Shelves_of_Knives More than 1 year ago
Catriona and James Sinclair are a happily married couple who experience infertility, and end up using IVF to successfully get pregnant. The process resulted in four embryos: two were lost in unsuccessful IVF attempts, one resulted in a successful birth, and one was donated for adoption. Diana and Liam Simmons also were having infertility issues, and decided to adopt an embryo so that Diana could still enjoy the mother-infant bonding experiences of pregnancy, birth, and breastfeeding that a typical adoption can’t offer. Shortly after a horrific birth experience, Catriona realizes that something is wrong with how she feels towards her son. It turns out, she has postpartum psychosis and is institutionalized. As Catriona is recovering, one of the babies is kidnapped, unraveling all of their lives. Many questions are raised about adoption, biological parents vs legal parents, ethics of embryonic adoption, etc.
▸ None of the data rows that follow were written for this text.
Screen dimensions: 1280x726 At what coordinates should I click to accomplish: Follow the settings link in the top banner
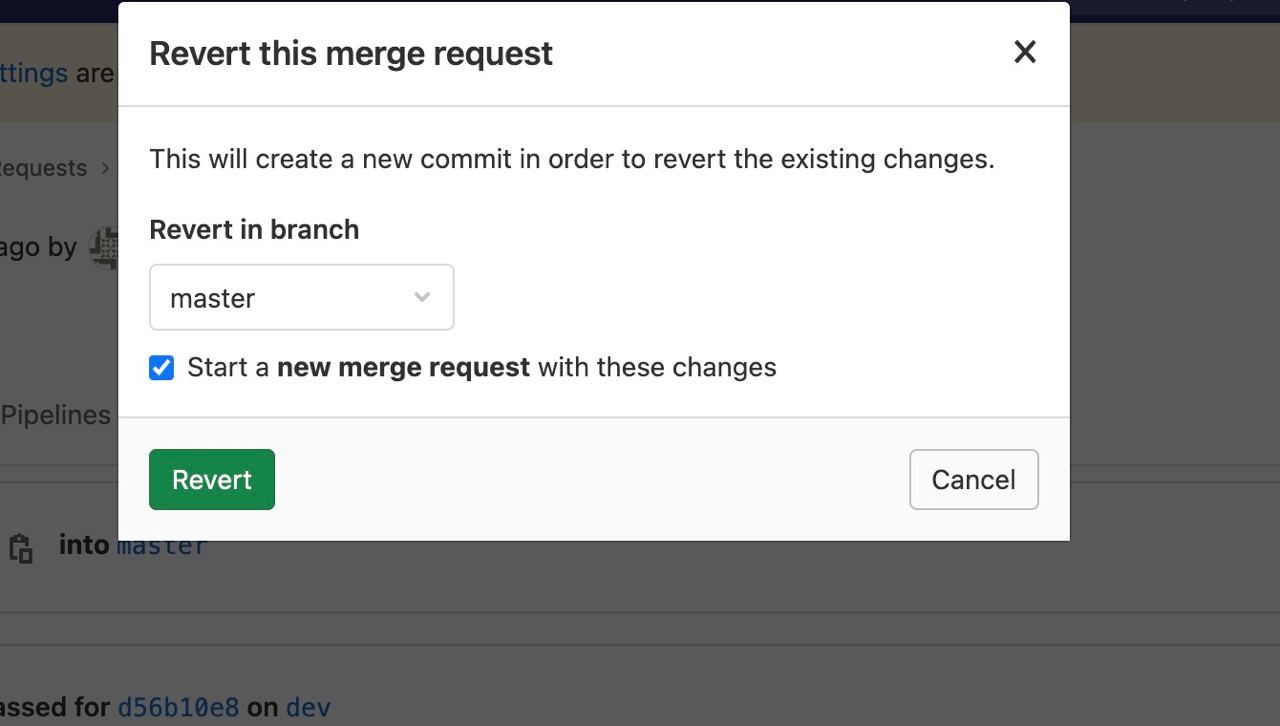(x=34, y=73)
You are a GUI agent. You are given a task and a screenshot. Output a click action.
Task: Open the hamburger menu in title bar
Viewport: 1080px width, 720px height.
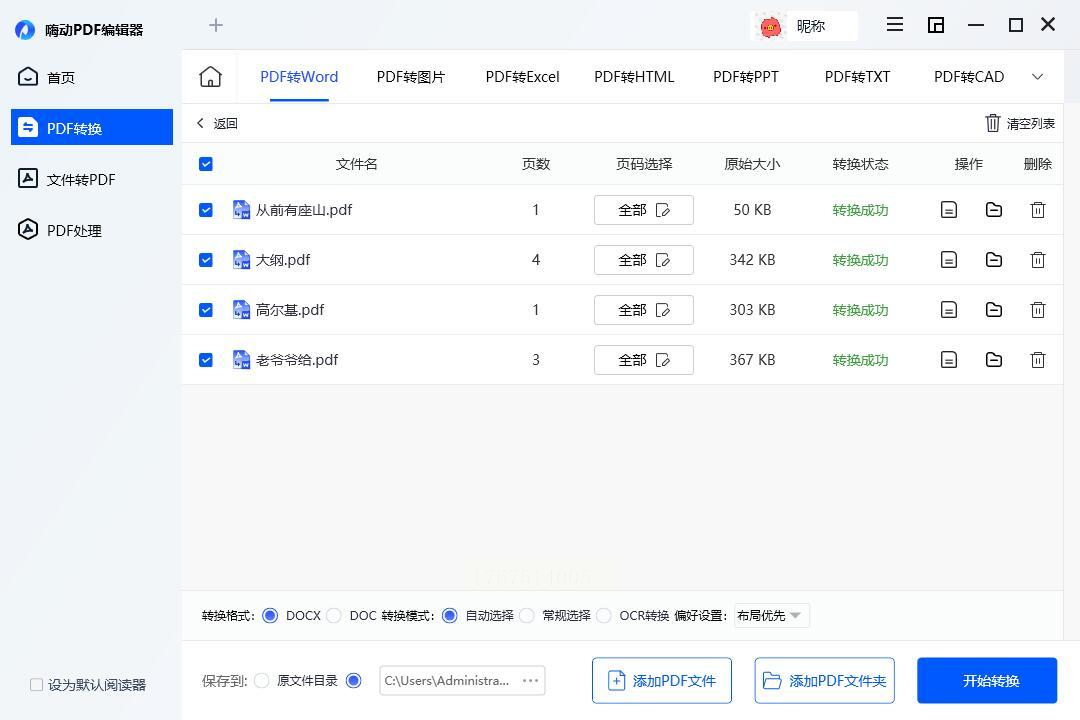point(895,25)
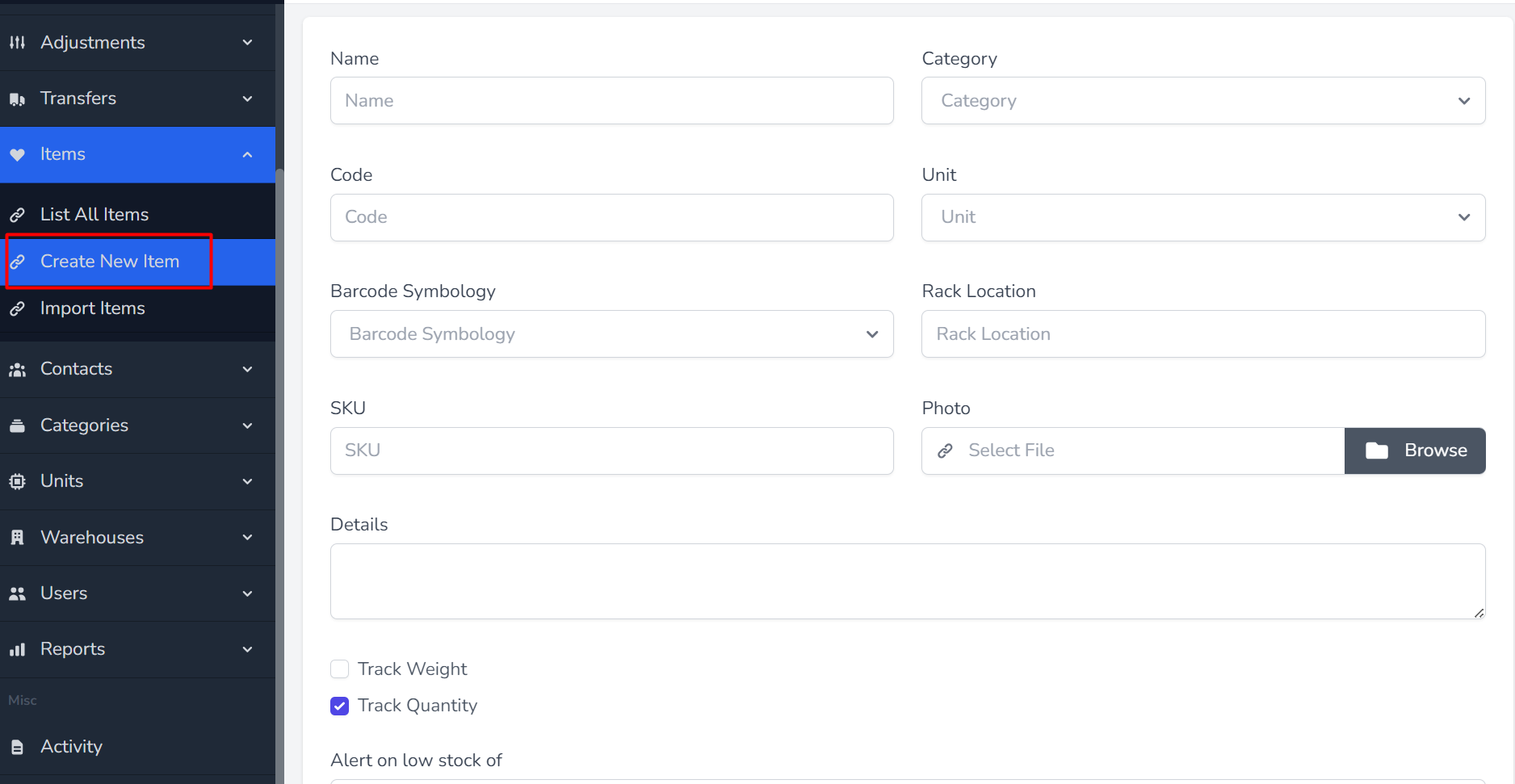Viewport: 1515px width, 784px height.
Task: Click the heart icon beside Items
Action: [17, 155]
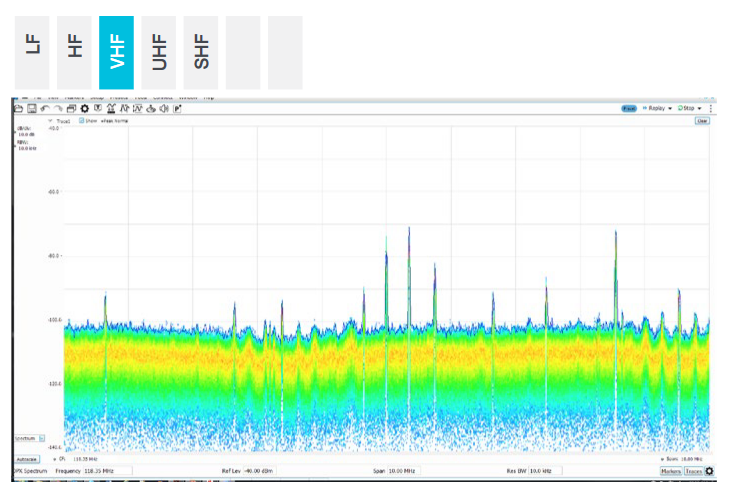Click the audio speaker icon in toolbar

coord(163,108)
As so many people are able to conceive using fertility treatments available today, I think pondering these ideas are important. ***MINOR SPOILER ALERT*** My main issue is that in a traditional adoption, once the parents sign away their legal rights, they never have any way to try to get that child back, so why would embryonic adoption be any different? ***END SPOILER ALERT*** The character growth for both Diana and Catriona is very strong, and I think their actions were very believable. It’s the men in the novel whose actions are questionable. All three male characters (both husbands, and the best friend of Catriona’s husband) are pretty unlikeable. In all three cases, they get worse as the novel goes on and the reader learns more about their true nature. Whereas the female characters actually grow and become better people in the end. I think most readers of chick-lit, women’s fiction, and contemporary fiction will enjoy this, as would anyone who has dealt with infertility, though a few of the scenes may be a bit triggering. This book was given to me by NetGalkey in exchange for an honest review.
MaureenST More than 1 year ago
Claiming Noah is a story that is going to linger with you for a long time, and it seemed so real. A couple that wanted a baby so badly they try IVF, and then suffer the heartbreak of a miscarriage, not once but twice. The story has a lot of heartbreak, and some you will never see coming, a gasp, oh no! We have infidelity, attempted infanticide, severe postpartum depression, kidnapping, betrayal, prision, I could go on, you will be page turning, and questioning. The author has done a wonderful job with this story, I never realize that left over embryos could be adopted, but it really makes sense. Makes a person think, right down to the end and the lawsuit, what would you do? Heartbreak seems to happen to all, and yet there seems to be a lot of love and forgiveness going all the way around. I loved this story, and wish I could be more like some of the characters here, there are solutions here, and you are going to love the epilogue. I received this book through Faithworks and was not required to give a positive review.